40 days after Easter Sunday, Jesus ascended to Heaven. 50 days after Easter, the Holy Spirit descended upon the disciples and the Blessed Mother at Pentecost. Yes, 40 days after Easter falls on Thursday, which is the traditional date of the Ascension. In the majority of dioceses in the United States, we have celebrated the Ascension on the 7th Sunday after Easter since 1991.
The Ascension is often passed over in terms of importance in the Catholic mind, yet it is one of our fundamental mysteries of faith. It is not about Jesus going away and leaving the Church in His stead. Today we celebrate that Jesus went to His Father’s house to prepare a dwelling place for each of us. It is about our eternal destiny, that which awaits us after living faithfully in relationship with the Lord. We don’t die someday and then head to an eternity that is foreign to us, like a Martian landscape. The choices we make in this life resonate into eternity. If we live in relationship with Jesus, speaking to Him every day, seeking to obey Him always, and asking pardon for our sins, then, that relationship will continue into eternity. We will enter the dwelling place He prepared for us in the presence of His Heavenly Father. Now, if we live life as if God doesn’t exist, that too will continue into eternity.
The Ascension means that our ultimate home is not here on Earth. We were made for Heaven. We were exiled by sin, but that exile is not forever. We have hope that we can be with Jesus forever because of what He promised us. He promised an Advocate, the Spirit who looks out for us.
Pentecost is the third holiest day of the Catholic calendar. A little known fact is that the Vigil Mass for Pentecost can be celebrated with similar solemnity to the Easter Vigil. That is, with 4 Old Testament readings, an epistle, and a Gospel. What a surprise for the 5pm Saturday crowd that would be if we pulled that out next week! The point is that Pentecost is a solemnity of paramount importance.
Pentecost is the birth of our Church, the moment when the Spirit poured out from Heaven upon the disciples of Jesus and equipped them to evangelize. Without the Holy Spirit, we are nothing. Without the Spirit, we sinful humans would have destroyed this Christian exercise over a millennium ago. The Holy Spirit breathes life into our Christian lives. It transforms the soul at Baptism, Confirmation, and Ordination. The Spirit transforms bread and wine into the Body and Blood of Our Lord. The Spirit heals us bodily and spiritually. It seals the love of a man and woman into the sacred covenant of matrimony.

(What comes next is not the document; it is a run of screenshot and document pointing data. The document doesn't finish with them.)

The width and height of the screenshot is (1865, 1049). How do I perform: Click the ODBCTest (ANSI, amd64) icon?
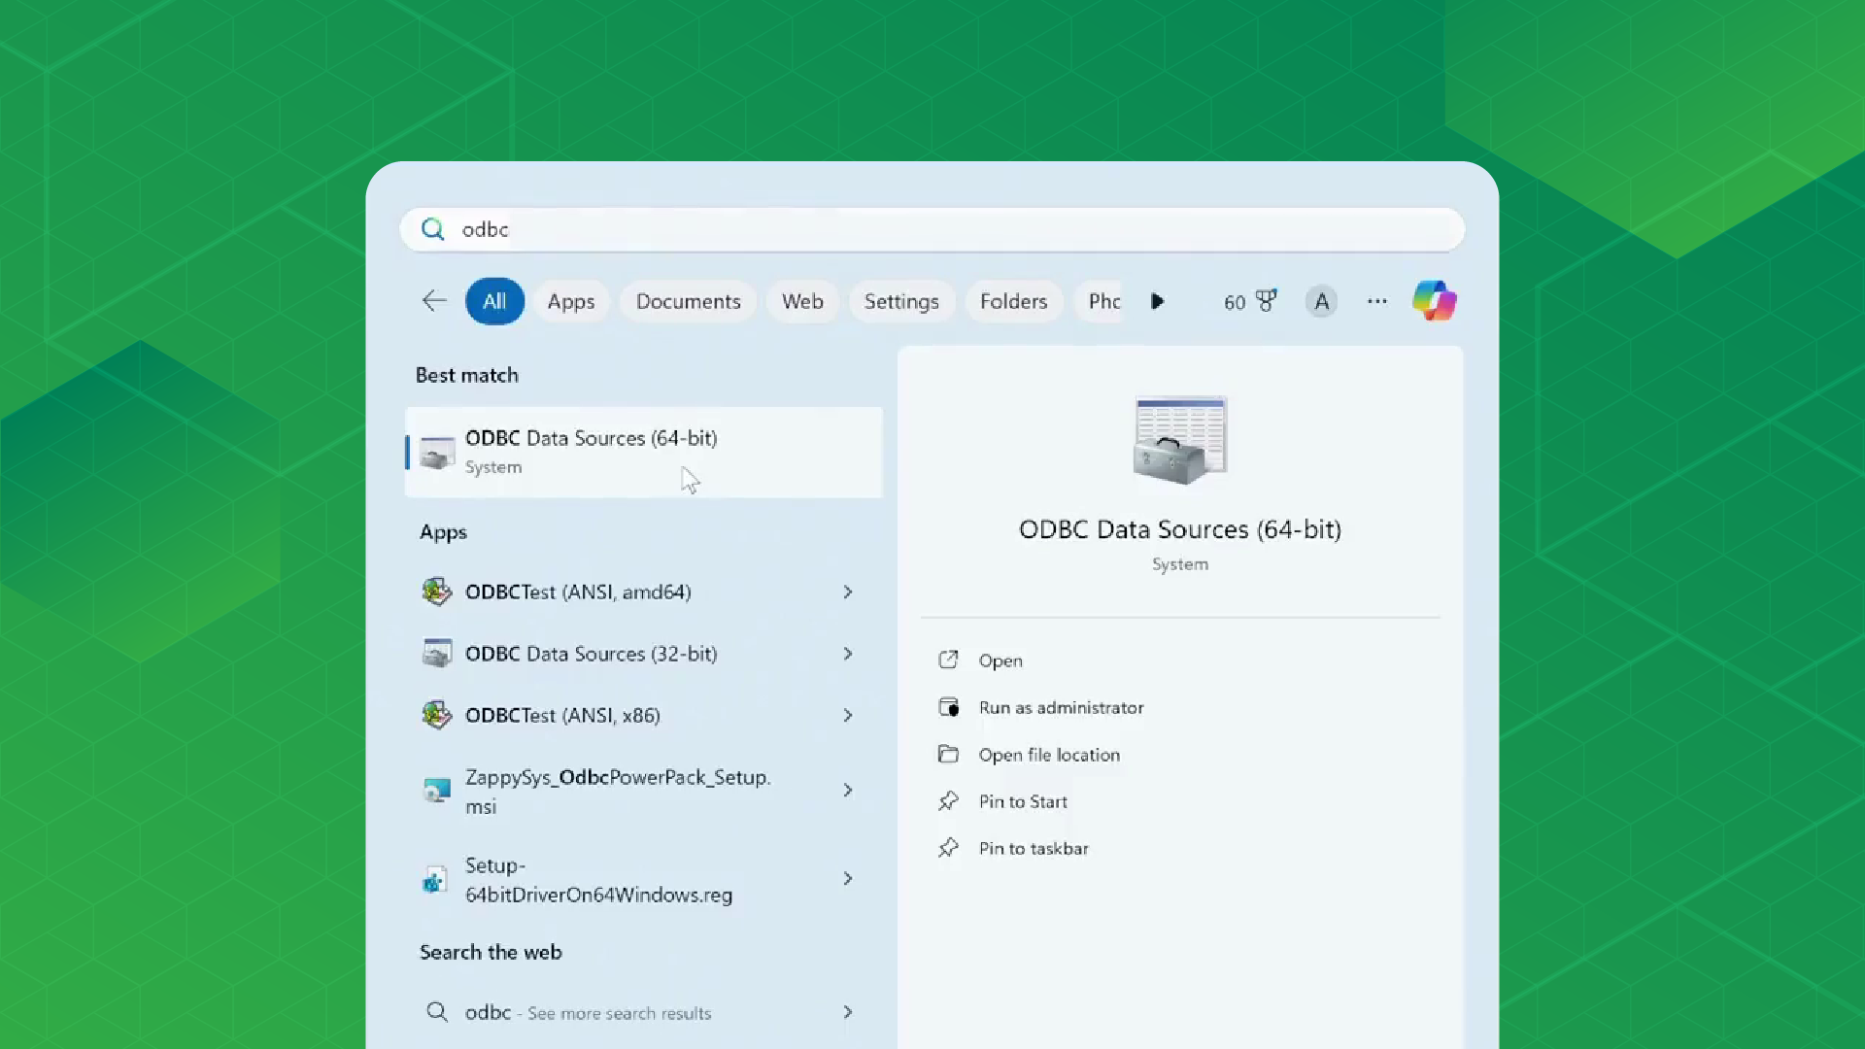click(x=437, y=592)
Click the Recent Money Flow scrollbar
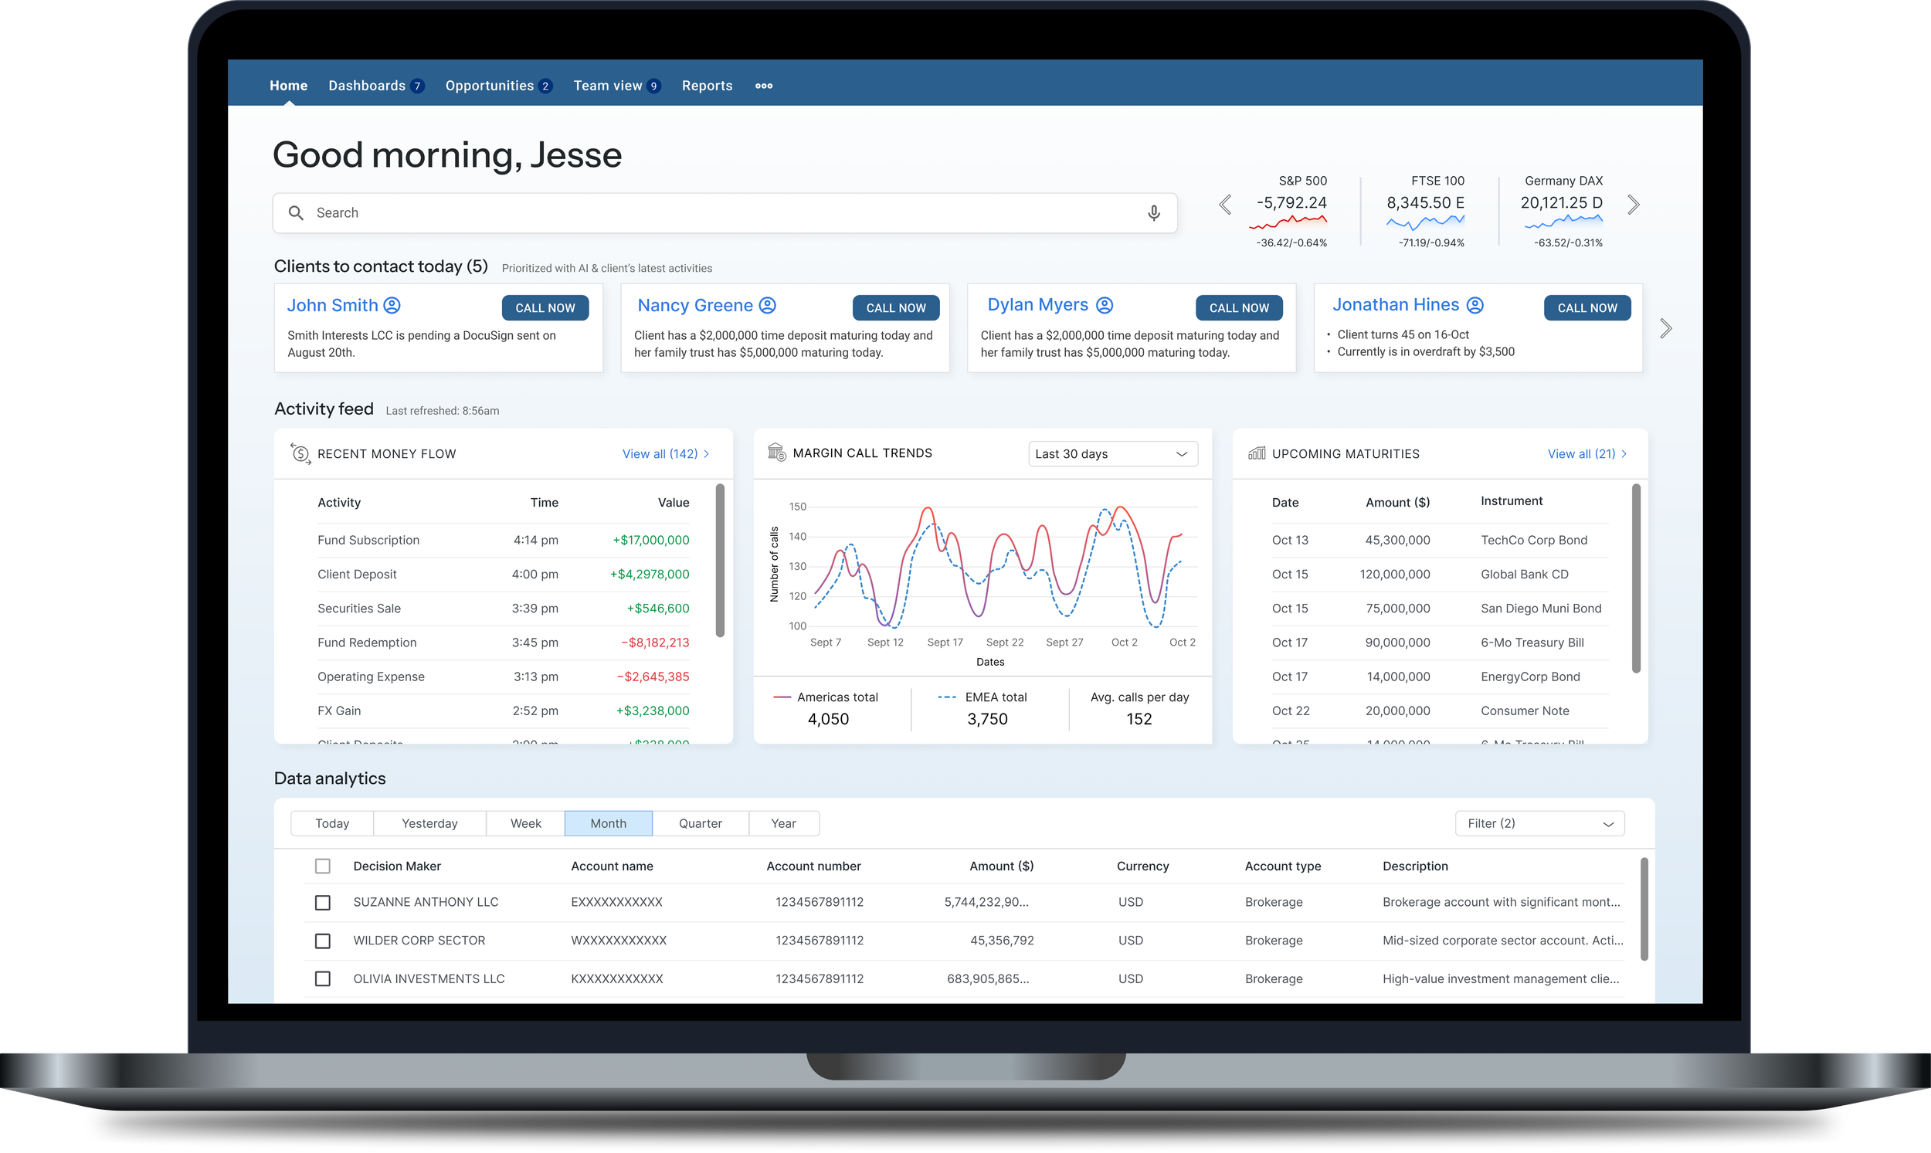 click(x=720, y=560)
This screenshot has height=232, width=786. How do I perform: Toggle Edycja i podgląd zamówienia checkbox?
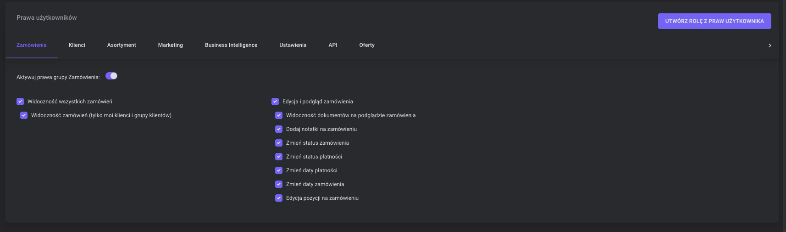[275, 102]
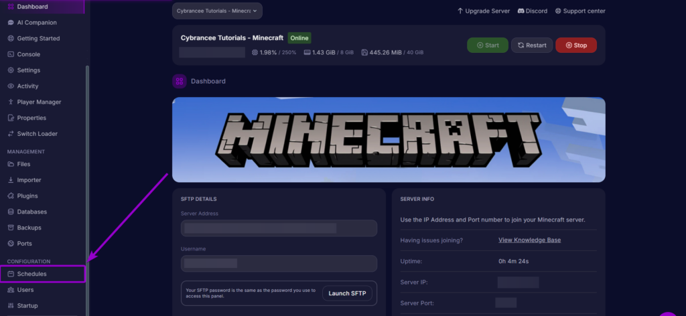The width and height of the screenshot is (686, 316).
Task: Open the View Knowledge Base link
Action: click(x=529, y=240)
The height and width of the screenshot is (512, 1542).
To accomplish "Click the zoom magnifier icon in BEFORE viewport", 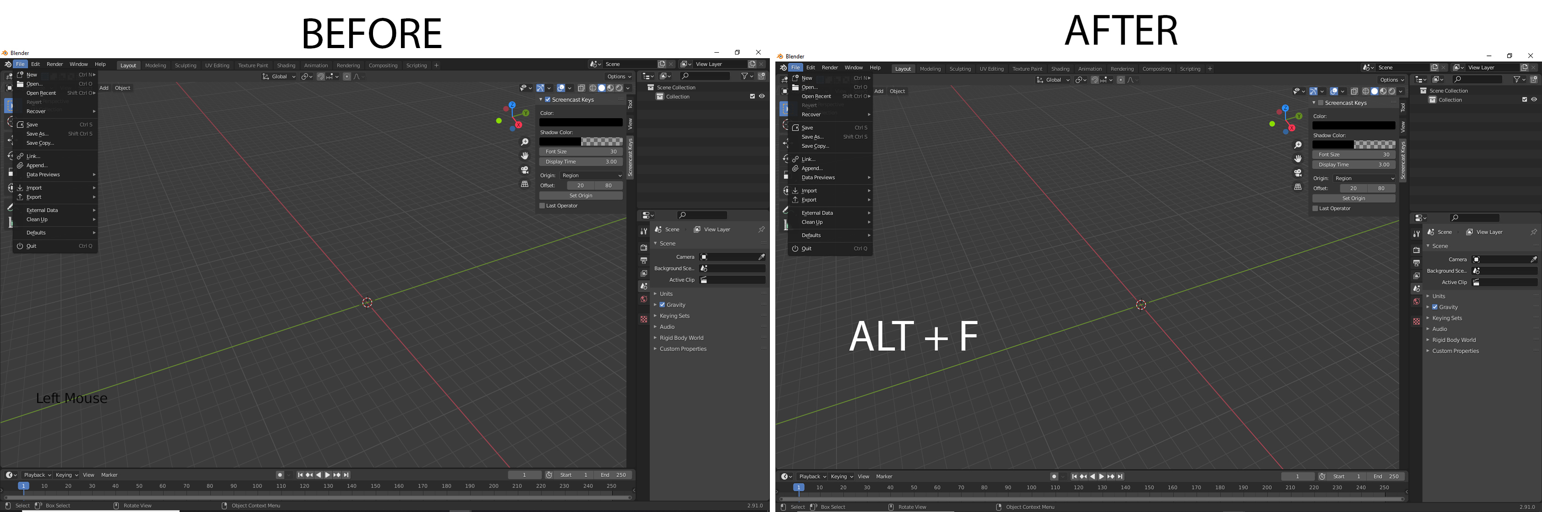I will coord(524,142).
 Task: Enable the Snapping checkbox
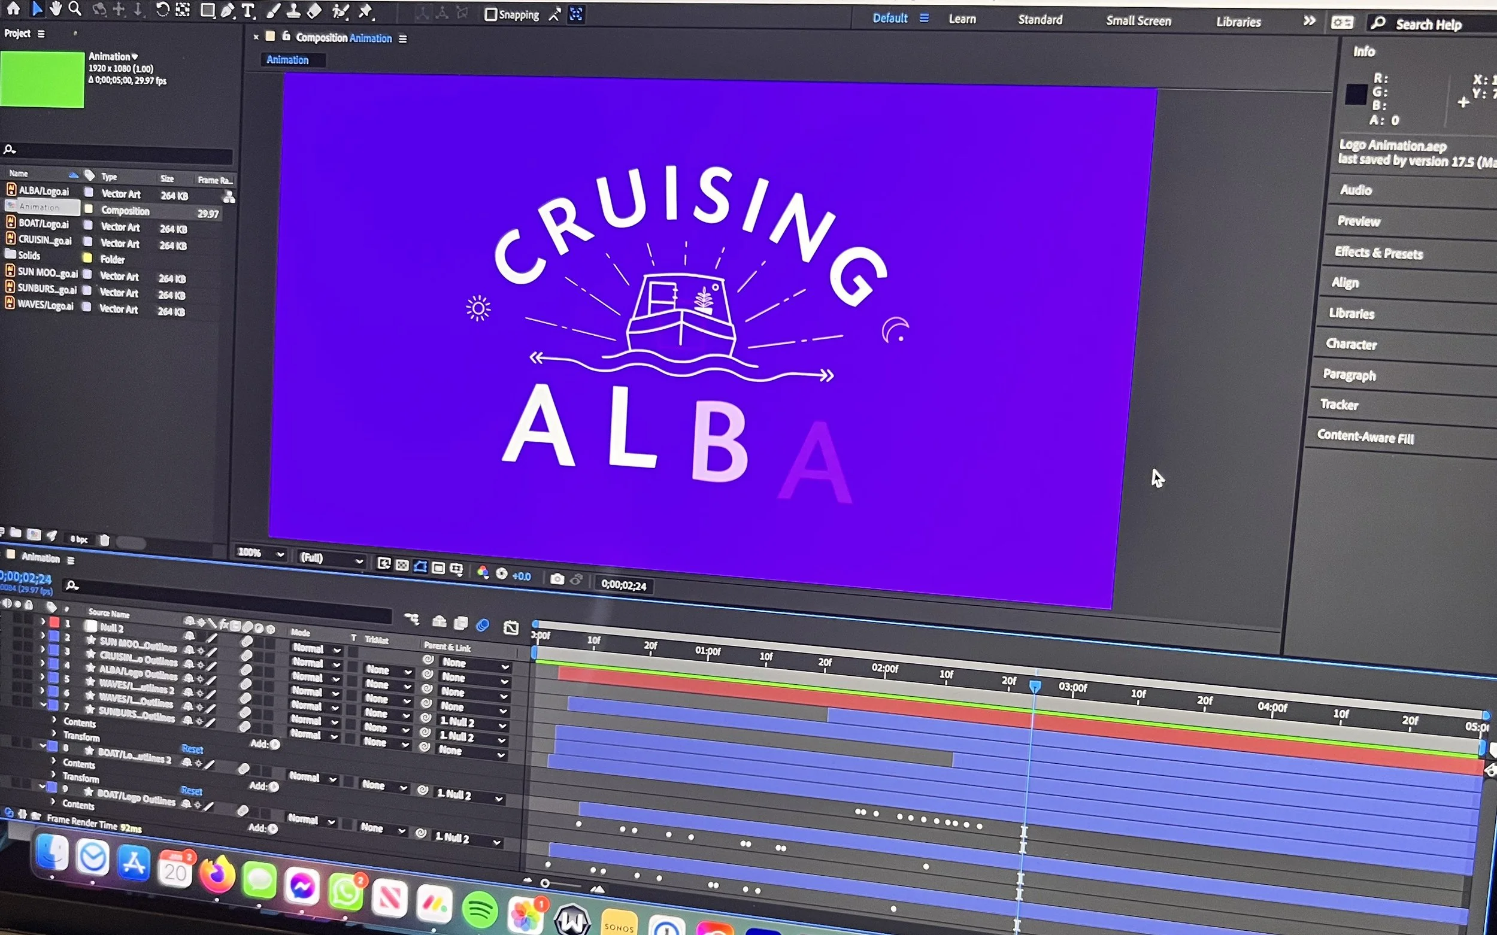coord(491,14)
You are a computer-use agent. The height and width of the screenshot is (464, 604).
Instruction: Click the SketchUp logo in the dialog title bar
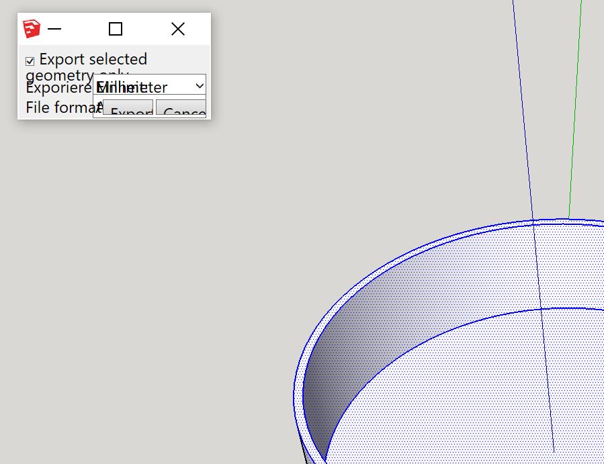click(x=31, y=29)
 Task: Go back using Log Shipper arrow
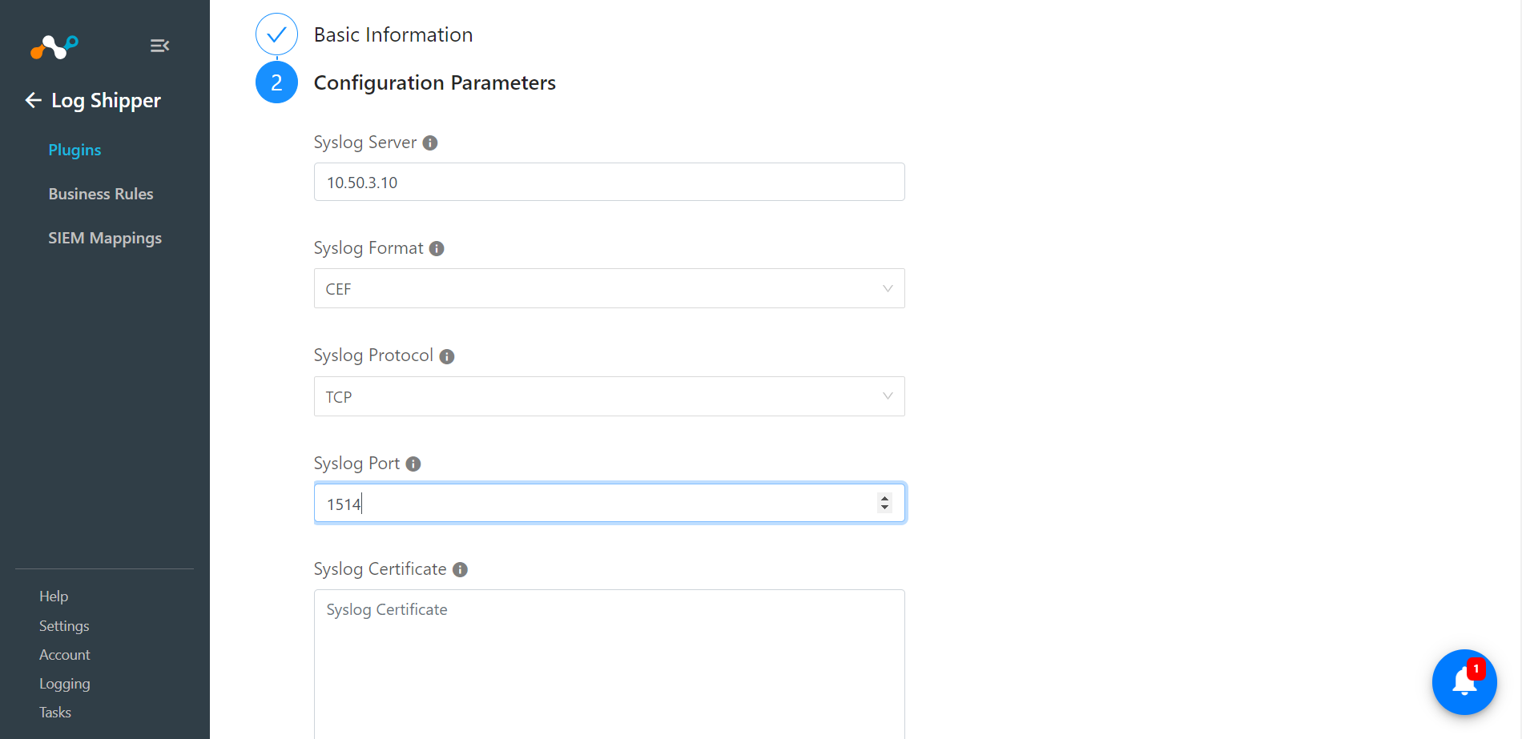pyautogui.click(x=33, y=100)
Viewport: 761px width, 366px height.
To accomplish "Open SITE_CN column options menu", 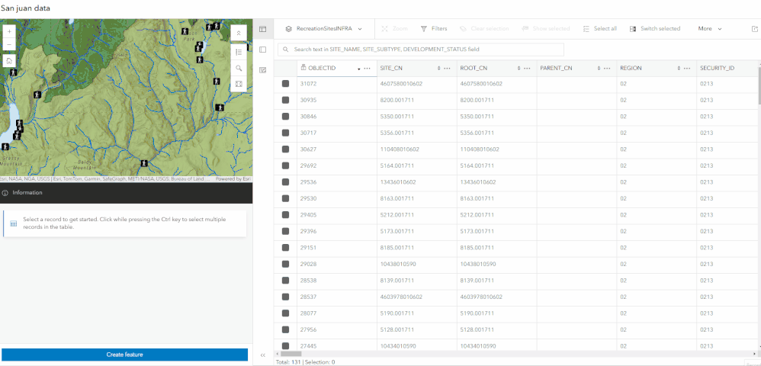I will 447,69.
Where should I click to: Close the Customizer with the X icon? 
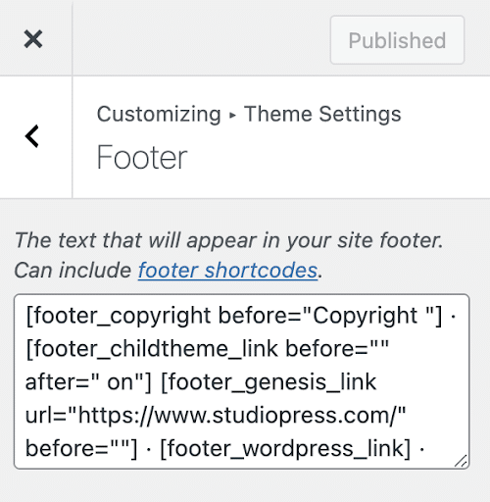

The Holy Spirit guides history according to divine providence and fulfills the will of the Heavenly Father in every way. Brothers and sisters, there is no life of grace in us, there is no eternal reward for us without the powerful movement of the Holy Spirt.
Ascension and Pentecost round out the Easter season. They take us beyond our earthly lives to our eternal destiny. In them, we celebrate everything Jesus has done for us and continues to do for us. Do not take the next two Sundays for granted. Make them times of prayer as we thank the Lord for His great mercy in our lives. His plan is far more marvelous than we can imagine. Happy Ascension and Happy Pentecost!